| Brief |
Give again, word for word, every line in the entries below from the line with "You are a computer-use" up to and including the line with "Instruction: Open the Audio headset icon", and no other line.

| Source data |
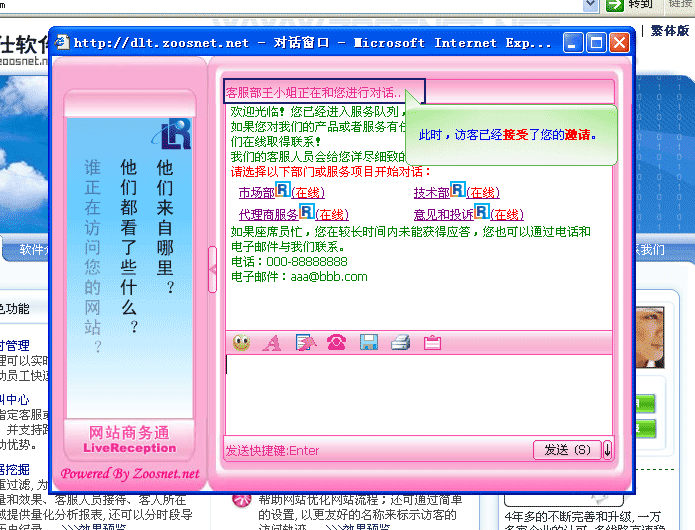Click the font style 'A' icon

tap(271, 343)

---

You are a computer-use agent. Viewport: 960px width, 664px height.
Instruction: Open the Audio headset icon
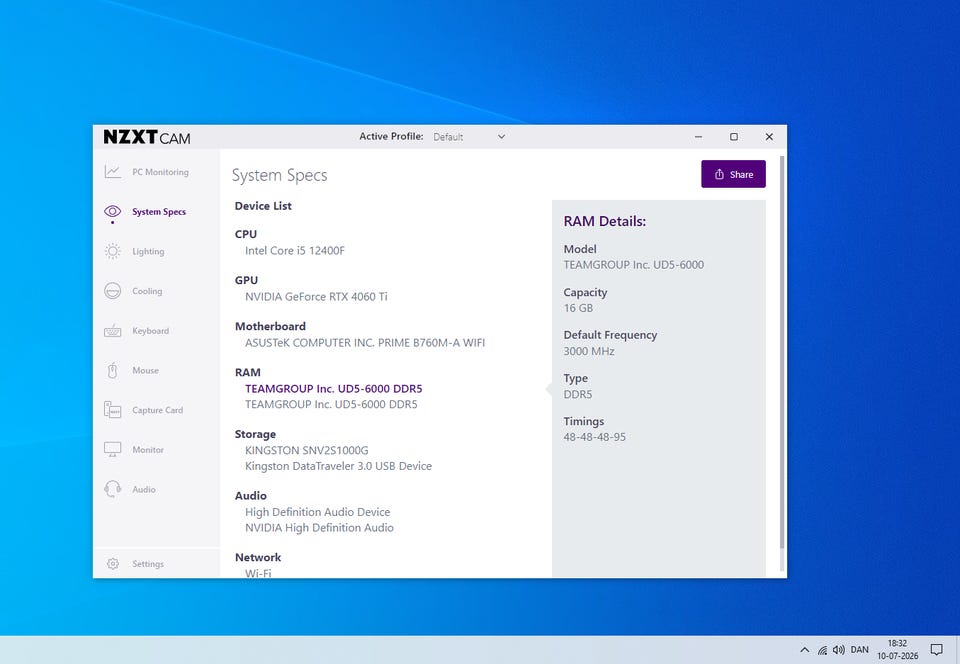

---

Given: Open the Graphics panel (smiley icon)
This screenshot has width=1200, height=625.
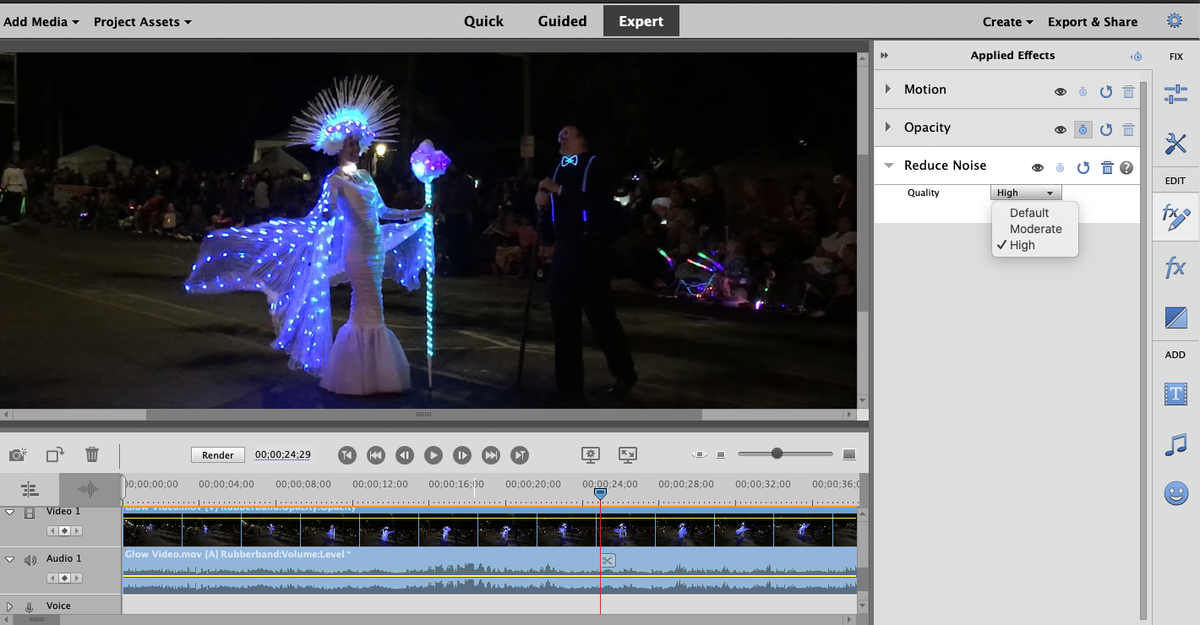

| Solution for this task |
You are a computer-use agent. Viewport: 960px width, 664px height.
Instruction: Open the Audio headset icon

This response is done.